Regarding the value of these articles, the record reflects that the personal items consisted of 8 track tapes, a tire gauge, a porcelain duck, miscellaneous tools, and business papers. At trial the value of these personal items, as well as that of the radio, was established solely by the testimony of the plaintiff. Neither corroborating or contradictory evidence was introduced.

The "best evidence" of the value of the personal articles and the radio would be the original sales receipts. While Mr. Vallee did not present any independent corroborating evidence to support his testimony regarding the value of his personal possessions or the radio, he may still recover for their loss under the facts of this case if he presented a "minimal degree of detail or specificity in his own testimony" describing his damages.
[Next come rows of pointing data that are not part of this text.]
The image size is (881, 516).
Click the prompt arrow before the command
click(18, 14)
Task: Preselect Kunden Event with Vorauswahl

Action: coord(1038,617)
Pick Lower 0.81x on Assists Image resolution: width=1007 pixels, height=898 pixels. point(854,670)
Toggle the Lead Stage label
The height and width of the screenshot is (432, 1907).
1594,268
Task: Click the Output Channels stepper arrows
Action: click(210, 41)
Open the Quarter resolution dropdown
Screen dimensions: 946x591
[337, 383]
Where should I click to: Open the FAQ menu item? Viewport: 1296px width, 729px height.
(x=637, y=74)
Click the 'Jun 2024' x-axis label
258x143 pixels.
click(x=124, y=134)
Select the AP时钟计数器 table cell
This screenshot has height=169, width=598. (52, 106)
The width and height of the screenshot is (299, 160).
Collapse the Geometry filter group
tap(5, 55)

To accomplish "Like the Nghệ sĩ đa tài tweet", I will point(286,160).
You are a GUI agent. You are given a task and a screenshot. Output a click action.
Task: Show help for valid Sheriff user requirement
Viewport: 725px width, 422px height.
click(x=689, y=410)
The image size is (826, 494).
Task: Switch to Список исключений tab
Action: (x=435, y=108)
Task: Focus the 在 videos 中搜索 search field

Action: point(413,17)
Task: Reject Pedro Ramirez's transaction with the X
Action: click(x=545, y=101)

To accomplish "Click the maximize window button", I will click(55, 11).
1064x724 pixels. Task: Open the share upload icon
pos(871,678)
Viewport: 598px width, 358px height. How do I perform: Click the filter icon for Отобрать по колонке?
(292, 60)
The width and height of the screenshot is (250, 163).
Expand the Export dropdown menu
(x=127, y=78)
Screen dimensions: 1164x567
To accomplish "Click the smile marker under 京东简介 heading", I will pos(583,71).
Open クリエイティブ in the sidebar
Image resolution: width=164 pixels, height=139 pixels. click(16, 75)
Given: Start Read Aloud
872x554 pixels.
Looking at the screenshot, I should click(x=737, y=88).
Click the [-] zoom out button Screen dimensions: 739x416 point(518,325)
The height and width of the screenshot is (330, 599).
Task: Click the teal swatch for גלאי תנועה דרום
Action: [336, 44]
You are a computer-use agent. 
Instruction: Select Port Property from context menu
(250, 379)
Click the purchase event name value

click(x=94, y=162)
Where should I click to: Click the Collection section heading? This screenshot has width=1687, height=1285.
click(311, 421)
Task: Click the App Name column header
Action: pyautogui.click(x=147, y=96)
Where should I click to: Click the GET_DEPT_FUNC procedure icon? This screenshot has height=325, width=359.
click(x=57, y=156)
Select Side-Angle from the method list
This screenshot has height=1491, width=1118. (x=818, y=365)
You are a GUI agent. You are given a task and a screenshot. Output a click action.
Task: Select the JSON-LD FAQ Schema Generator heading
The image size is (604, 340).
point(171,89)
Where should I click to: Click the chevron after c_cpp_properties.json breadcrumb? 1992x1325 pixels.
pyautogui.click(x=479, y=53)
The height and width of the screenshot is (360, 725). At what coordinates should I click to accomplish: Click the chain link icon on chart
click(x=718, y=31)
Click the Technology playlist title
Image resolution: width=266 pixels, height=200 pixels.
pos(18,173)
Casadaban v. Bel Chemical and Supply Co., Inc., 322 So.2d 854, 859 (La.App. 1st Cir.1975). Where no contradictory evidence is presented the plaintiff's testimony as to the value and description of the property, including the place of purchase and the price, may satisfy the burden of proof of the plaintiff. Casadaban v. Bel Chemical and Supply Co. Inc., supra; Jordan v. Travelers Insurance Co., 257 La. 995, 245 So.2d 151 (La.1971).

The trial court is given a great deal of discretion in determining the trustworthiness of a witness's testimony. The record reflects that Mr. Vallee testified that the 8 track tapes were valued at $25.00, the tire gauge at $25.00, the porcelain duck at $20.00 and the miscellaneous tools at $100.00. He stated further that the radio was a Cadillac, in-dash, AM-FM-CB radio/cassette player which was purchased at Tape City at a cost of approximately $1,250.00. We feel that the trial judge did not abuse his discretion in allowing recovery for the personal articles and the radio based solely on Mr. Vallee's testimony. However, we calculate the value of the personal articles to be $170.00. (See values listed above). Accordingly the award of $245.00 is incorrect and will be reduced to reflect the correct total. The award for the radio remains undisturbed.

ASSIGNMENT OF ERROR II

By this assignment, appellants argue that if the award for wear and tear on the vehicle is intended as compensation for physical damage then it is a duplication of the payment previously made by Hyatt for repair of the automobile. In the alternative, appellants maintain that if this award represents depreciation of the car then insufficient evidence was presented to support it.

The transcript clearly reveals that the trial court intended the award of 10 cents per mile for the 21,000 miles the car was driven by the thieves, as an award for wear and tear on the vehicle, which we consider synonymous with depreciation. Therefore, we will consider only the alternative argument made by appellants.